Start of LISTED RECORDS

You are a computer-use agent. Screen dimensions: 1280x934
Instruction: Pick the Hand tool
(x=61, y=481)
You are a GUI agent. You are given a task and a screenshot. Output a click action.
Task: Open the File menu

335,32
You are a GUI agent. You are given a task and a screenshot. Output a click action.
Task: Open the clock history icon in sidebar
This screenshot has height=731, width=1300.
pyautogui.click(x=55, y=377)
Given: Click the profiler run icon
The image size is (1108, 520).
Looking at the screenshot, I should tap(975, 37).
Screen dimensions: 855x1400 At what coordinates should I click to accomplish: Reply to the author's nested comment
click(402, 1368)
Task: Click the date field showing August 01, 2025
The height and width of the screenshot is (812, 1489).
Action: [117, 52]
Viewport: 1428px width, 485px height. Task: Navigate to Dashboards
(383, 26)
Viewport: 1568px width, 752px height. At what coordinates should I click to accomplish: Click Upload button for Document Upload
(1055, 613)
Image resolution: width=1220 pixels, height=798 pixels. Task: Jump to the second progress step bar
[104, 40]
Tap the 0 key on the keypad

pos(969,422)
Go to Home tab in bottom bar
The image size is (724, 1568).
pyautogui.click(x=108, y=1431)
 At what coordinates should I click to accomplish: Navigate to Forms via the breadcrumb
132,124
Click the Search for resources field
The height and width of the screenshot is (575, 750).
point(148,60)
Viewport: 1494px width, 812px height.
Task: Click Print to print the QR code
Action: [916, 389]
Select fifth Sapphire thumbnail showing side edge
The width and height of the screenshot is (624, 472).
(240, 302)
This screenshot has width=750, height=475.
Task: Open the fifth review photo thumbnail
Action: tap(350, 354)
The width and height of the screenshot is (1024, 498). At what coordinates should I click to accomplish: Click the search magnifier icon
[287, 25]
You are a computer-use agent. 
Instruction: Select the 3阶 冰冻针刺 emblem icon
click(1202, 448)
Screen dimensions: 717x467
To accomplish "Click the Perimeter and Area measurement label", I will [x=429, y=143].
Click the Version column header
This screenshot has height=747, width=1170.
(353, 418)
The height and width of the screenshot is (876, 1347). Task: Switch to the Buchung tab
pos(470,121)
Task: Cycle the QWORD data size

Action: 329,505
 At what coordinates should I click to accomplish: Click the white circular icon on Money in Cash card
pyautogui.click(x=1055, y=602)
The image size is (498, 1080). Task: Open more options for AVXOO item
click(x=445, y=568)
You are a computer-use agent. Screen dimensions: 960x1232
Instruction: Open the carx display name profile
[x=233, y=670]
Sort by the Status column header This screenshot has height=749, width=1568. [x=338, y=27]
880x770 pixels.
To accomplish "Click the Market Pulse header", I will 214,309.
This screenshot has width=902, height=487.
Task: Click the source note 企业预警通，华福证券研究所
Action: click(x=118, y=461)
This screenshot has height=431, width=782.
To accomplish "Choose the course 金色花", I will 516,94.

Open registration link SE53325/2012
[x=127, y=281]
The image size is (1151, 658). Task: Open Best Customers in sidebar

End of LISTED RECORDS

Every line in the data above that contains the word "sidebar" should be copied.

Task: Open the clock history icon in sidebar
The image size is (1151, 658). Task: Open Best Customers in sidebar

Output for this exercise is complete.